Sure thank people if they have made a big contribution. But also a lot of very good people want to know what they can improve. Maybe they work hard under pressure and deliver results as you say, but they are never going to step up in job title because they cant communicate well with the wider office or are poor with estimating deadlines. A good manager will thank them appropriately and also give career guidance appropriately and try to help them move forward. Most staff will thank you for that. Its treading a bit of a line though and if delivered poorly can come off as you saw it.
> Sure thank people if they have made a big contribution.
You can thank people for minor thigs too. It harms nothing.
> Maybe they work hard under pressure and deliver results as you say, but they are never going to step up in job title because they cant communicate well with the wider office or are poor with estimating deadlines.
Practically, people who work very hard while being under pressure tend to communicate badly, because they are stressed and overworked. This wont change no matter how much you complain about them not communicate properly. Proper communication requires time.
> A good manager will thank them appropriately and also give career guidance appropriately and try to help them move forward.
Good manager will step up and manage their workload. Consistently overworked people under pressure are mostly result of organizational and managerial decision making.
> Most staff will thank you for that.
That is where the issue starts. If we all work hard under pressure, you dont thank people for that and just start complaining they are not nice while being stressed, they wont improve. They will get resentful and feel unappreciated.
> You can thank people for minor thigs too. It harms nothing.
Please don't, just don't.

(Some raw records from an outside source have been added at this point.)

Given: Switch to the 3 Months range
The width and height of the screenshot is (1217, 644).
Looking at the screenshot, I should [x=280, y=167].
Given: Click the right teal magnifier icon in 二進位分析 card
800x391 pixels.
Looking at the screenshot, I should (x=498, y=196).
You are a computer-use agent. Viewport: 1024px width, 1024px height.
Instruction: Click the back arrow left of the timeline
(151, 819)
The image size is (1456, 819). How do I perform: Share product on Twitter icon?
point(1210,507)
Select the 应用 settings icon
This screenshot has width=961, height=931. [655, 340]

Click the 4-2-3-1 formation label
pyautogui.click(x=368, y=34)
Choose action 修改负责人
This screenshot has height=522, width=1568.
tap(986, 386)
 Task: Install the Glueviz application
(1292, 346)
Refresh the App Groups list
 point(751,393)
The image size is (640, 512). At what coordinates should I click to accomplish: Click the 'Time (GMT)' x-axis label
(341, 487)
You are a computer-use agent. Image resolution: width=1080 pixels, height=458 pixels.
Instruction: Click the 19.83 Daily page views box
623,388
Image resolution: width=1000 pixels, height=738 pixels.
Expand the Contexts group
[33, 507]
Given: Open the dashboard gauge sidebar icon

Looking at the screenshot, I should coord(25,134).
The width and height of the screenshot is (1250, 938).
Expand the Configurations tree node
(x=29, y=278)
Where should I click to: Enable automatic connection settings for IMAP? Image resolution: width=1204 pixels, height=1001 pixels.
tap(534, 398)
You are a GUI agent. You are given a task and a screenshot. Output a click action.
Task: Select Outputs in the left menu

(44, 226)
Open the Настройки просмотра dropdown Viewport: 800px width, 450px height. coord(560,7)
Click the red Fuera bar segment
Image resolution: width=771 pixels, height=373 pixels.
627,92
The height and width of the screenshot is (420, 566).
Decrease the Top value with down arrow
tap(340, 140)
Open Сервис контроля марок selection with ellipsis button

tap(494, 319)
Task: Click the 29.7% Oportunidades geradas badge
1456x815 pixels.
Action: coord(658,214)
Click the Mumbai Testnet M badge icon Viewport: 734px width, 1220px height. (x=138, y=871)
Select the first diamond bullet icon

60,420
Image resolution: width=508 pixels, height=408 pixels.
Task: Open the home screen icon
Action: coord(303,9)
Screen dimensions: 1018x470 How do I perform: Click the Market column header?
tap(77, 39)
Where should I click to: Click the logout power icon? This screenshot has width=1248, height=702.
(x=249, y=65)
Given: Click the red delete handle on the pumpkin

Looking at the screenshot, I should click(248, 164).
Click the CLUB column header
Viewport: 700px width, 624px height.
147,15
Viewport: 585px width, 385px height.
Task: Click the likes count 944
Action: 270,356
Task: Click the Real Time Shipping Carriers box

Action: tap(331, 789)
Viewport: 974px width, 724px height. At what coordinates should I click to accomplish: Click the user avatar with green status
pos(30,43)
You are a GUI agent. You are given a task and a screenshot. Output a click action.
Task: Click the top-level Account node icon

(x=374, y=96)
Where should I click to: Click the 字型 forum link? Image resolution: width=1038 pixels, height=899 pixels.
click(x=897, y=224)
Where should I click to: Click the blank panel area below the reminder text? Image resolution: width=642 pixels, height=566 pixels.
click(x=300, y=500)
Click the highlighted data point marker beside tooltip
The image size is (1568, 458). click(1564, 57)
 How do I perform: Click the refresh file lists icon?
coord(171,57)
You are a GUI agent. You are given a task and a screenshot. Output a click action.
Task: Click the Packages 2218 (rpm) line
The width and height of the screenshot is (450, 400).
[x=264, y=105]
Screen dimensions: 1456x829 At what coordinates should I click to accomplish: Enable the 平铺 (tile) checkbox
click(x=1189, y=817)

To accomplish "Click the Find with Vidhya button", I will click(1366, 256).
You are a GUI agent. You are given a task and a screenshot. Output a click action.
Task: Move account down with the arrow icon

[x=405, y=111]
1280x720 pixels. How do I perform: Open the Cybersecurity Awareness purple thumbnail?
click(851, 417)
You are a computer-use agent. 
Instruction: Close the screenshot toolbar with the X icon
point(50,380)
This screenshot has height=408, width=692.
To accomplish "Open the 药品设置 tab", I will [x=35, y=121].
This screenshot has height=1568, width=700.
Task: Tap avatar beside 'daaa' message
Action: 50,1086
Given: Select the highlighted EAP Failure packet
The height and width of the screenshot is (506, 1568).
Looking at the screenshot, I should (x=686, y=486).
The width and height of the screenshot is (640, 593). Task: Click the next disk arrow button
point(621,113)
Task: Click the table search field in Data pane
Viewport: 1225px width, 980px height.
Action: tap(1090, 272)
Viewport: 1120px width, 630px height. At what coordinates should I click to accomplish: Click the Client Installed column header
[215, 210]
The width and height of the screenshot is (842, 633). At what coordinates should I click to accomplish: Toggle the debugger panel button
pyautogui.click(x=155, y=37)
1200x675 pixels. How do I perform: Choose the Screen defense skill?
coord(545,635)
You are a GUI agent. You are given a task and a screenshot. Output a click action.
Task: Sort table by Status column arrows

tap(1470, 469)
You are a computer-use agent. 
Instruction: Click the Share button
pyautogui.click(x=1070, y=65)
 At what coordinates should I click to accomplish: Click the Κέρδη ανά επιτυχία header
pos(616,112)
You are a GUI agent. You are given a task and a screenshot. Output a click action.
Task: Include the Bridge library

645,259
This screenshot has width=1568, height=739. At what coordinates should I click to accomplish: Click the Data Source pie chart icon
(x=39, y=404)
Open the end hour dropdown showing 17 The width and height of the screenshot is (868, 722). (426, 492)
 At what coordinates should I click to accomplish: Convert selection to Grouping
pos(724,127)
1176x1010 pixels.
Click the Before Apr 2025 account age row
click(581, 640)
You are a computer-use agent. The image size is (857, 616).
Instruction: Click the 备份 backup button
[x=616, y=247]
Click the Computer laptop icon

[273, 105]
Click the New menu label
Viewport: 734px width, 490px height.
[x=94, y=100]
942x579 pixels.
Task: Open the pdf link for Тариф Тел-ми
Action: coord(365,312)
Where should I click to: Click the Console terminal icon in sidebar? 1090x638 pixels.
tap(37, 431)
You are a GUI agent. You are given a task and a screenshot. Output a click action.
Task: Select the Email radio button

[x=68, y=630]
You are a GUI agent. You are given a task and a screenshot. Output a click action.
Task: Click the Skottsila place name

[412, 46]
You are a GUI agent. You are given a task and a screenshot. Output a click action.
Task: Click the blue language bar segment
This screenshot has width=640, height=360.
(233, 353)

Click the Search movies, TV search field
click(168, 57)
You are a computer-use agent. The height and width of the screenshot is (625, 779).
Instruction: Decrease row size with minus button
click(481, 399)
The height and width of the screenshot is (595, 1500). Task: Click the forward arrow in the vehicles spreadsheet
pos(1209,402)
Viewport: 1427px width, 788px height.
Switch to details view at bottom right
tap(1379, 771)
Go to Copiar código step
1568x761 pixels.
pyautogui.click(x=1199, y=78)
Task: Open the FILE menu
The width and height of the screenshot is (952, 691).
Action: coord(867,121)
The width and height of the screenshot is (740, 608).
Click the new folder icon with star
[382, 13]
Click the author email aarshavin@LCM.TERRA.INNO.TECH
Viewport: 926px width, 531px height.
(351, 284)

At least not as my manager.
There's very little that I find as bad on the job as hearing thank you's for things that come naturally on the job. It's just part and parcel of my job.
I find there is little that devalues genuine thanks for a job well done as quickly as being praised for every proverbial fart.
> because they are stressed and overworked.
That wasn't what I read from OP. I know the difference of being stressed out or just working under pressure. I can feel stressed out while a relatively low workload. And I can have a great bunch of problems to solve and still feel great about it. It isn't black or white.
> They will get resentful and feel unappreciated.
I know the feeling - but at least in my case this had nothing to do with workload when I was in that state of mind/situation on the job. It was a lack of control, a lack of overall recognition and respect. Not the work load per se.
True, there are two kinds of people. People who will act on negative/constructive feedback and who seek it, and people who will be devastated by receiving it and will end up doing worse than they would otherwise have done if given positive encouraging feedback.